September 9, 2013

Writers Night Out, September 3

This event is presented on the 1st Tuesday of the month by the Straw Dog Writers Guild in Northampton, MA at The Elevens. I decided to take a little road trip & see what is happening outside Albany. It was about 2 hours over there, with rush-hour traffic getting out of Albany, but otherwise a pleasant trip to 140 Pleasant Street. The Elevens is a small rock club & bar attached to an Irish pub-like bar.  There is a stage with professional lighting & a sound-guy in a sound-booth.

Jacquelline Sheehan & Nila

They have an interesting system here where each writer who wants to read puts his or her name on a slip of paper then 8 names are drawn at random. Names not drawn are saved for next month & if you show up then you are guaranteed a slot; my name was not picked.
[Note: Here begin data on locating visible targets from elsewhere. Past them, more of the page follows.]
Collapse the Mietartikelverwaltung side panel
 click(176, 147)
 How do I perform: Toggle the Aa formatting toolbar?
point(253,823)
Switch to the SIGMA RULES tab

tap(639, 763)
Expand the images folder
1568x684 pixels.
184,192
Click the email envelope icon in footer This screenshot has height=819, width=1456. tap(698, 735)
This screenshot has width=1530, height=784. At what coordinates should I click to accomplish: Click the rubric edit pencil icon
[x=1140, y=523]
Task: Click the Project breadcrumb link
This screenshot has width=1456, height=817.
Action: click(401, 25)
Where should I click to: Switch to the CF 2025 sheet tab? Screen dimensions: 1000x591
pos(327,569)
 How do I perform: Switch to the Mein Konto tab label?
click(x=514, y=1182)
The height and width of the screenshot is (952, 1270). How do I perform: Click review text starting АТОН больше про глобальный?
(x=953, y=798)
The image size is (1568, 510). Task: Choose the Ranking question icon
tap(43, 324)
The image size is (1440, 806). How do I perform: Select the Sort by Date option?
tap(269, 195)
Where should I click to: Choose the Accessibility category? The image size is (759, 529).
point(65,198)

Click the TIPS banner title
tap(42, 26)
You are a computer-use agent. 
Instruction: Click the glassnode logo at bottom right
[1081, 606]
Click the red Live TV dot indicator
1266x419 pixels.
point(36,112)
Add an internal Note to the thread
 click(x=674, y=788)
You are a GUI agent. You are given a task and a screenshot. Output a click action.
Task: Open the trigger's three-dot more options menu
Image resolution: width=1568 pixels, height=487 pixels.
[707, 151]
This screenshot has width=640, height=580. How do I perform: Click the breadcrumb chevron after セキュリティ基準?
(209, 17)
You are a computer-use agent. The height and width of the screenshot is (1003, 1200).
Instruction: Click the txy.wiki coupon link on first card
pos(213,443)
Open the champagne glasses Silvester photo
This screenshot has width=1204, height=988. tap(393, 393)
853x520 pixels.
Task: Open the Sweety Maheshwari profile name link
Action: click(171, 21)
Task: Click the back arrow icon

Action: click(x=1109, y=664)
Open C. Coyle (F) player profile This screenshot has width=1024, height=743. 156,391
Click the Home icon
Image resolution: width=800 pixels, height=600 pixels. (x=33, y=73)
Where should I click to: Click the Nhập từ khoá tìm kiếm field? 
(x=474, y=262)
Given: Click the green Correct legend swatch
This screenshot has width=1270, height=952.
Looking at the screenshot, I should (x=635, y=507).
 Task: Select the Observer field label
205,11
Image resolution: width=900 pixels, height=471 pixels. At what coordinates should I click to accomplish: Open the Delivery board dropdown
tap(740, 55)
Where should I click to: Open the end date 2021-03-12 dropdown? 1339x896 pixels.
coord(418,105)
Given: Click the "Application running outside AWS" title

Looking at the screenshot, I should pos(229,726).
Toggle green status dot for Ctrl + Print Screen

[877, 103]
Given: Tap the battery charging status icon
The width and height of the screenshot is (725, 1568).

The room was filled with mostly women, 40s & 50s & older, a handful of younger folk, but most of the readers were men. Although all the folks in charge were women. Jacqueline Sheehan served as host & introduced Terry Johnson to talk about the 30 poems in 30 days project & writing from prompts.

Then Jacqueline introduced Nila who served as MC & timer, enforcing a 5-minute rule. Grant was the youngest reader & one of the few poets, reading "Striations" about clouds, then a long heart-break poem in many parts, filled with "the pathetic fallacy" (i.e., weeping trees, sad skies, etc.). Beth followed with short prose pieces, "Storm Over the Marsh" & a piece of prose fiction set in a mental hospital, "Man Singing."

Richard Horton read from his self-published collection of short fiction, Strange City. The first piece sounded like a journal/memoir of the 1966 event, "East Coast Blackout," followed by "The End of the Vegetables" -- all art is autobiographical, I guess. When he saw me taking pictures, Shane, the next reader, had asked me not to take his; he was a tall, thin guy, with neat hair & trimmed mustache in a 3-piece suit without a tie; his piece was a tedious interview of a rock star, part of a longer work (thank god for the timer).  I usually accomodate folks who ask not to take their picture, but he didn't ask not to print his name, or his description.

Nila, the MC, was next with a single, long poem "Among the Gardens" filled with cicadas, a yew tree & the Moon. The next reader read a section from a book by Harriet Rogers, the beginning of a mystery story, but she said she was not Harriet Rogers. Another mystery.

Mark Hart
Mark Hart read a couple of poems, elegies for his father. The first, "Flight from Ducksford," about the father surviving as a pilot in World War II, followed by a consideration of Quantum physics & immortality, "The Field." Dick Bentley was the night's last reader with what was either prose fiction or memoir -- does it matter?

It was fun, different, but a long way from the busy poetry scene of Albany, NY, even with a stop-over part way at the Leprechaun's cottage, so if anyone who shows up next month wants to claim to be "Dan Wilcox," that's OK with me. You'll probably make me look good.